Identifying the checks and tests that are necessary to perform enables:

• Cutting execution time by running only affected checks and tests
• Saving resources and infrastructure costs by using them only when needed
• Accelerating software development and the earlier identification of bugs while coding

Automated test impact analysis fundamentally changes how developers write code. Remember, there used to be days when continuous syntax checking did not exist in editors. With test impact analysis, test suites are finally not as costly to execute and can be run continuously in the background, while coding. This leads to early insights, allowing developers to reuse their current context and stay in the flow. It can be also used to automatically fix simple mistakes right away, similar to how a grammar checker fixes typos while you type.

However, implementing test impact analysis comes with its own challenges, mainly stemming from the various levels of granularity that need to be considered. Which are discussed in the next section.

Levels of impact analysis

Test impact analysis involves three challenges:

• Granularity of dependencies
• Connecting dependencies to individual test cases
• Granularity of test execution

Advancing towards more granularity needs to be a balanced process: it doesn’t matter that a dependency graph is granular down to the characters of a file if you cannot identify and execute individual test cases.

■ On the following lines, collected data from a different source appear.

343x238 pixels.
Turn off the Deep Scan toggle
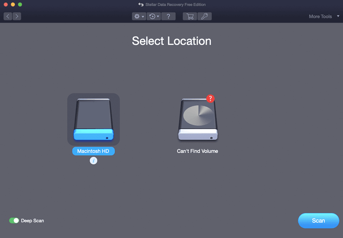click(14, 221)
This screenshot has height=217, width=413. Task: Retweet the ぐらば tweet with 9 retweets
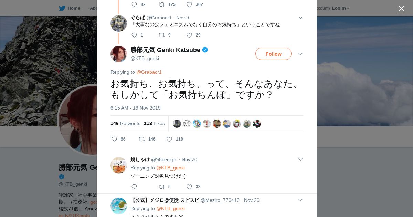(162, 35)
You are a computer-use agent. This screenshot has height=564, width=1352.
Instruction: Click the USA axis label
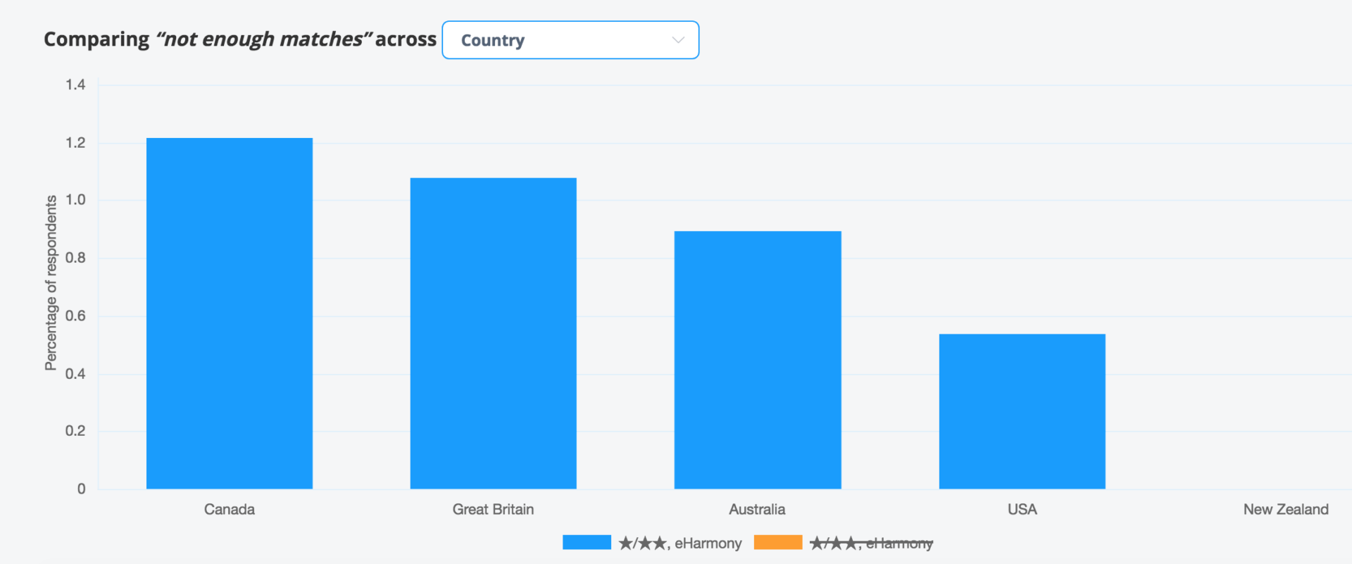point(1022,509)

Granularity of dependencies

With test impact analysis, the basic premise is to walk a dependency graph for each individual test. A test must be executed again even if just one of its dependencies has changed. Dependency in this case refers to relationships in the application structure, e.g. package A of project X may be using package B that’s part of project Y.

Multiple levels of dependencies need to be considered:

• Environment e.g. used programming language and tool versions
• Project
• Module
• Package
• File
• Type
• Function
• Control flow (e.g. if a test executes only the if-branch of an if-statement, the else-branch is not a dependency)

All these levels are not isolated and can involve higher levels, e.g. an if-branch can involve a whole new project. The more granular the analysis of dependency levels, the more granularly individual changes can be mapped to single test cases. Additionally, the better the understanding of dependencies, the more tests can be ignored at execution, e.g. knowing that internal documentation changes are not connected to any code can bring such changes to a CI runtime of 0 seconds.

There are two approaches to analyze dependencies:

• Static (not executing tests): Fast and very accurate but has a limit on granularity and cannot paint a perfect picture since some dependencies (such as the control flow) can only be resolved during runtime.
• Dynamic (executing tests): Requires execution of individual tests either via modified tools or via symbolic execution. However, allows perfect granularity and connection of dependencies and tests.

Connecting dependencies to individual test cases

Individual test cases are the “outmost nodes” of a fully established dependency graph: they only have dependencies on others, but no node of the graph is dependent on them. With this, the general problem of “test impact analysis” is complete, meaning that one can always decide if some test case is affected by some change. At this point, if a dependency has been changed, the connection to all tests that must be rerun can be solved by traversing the graph.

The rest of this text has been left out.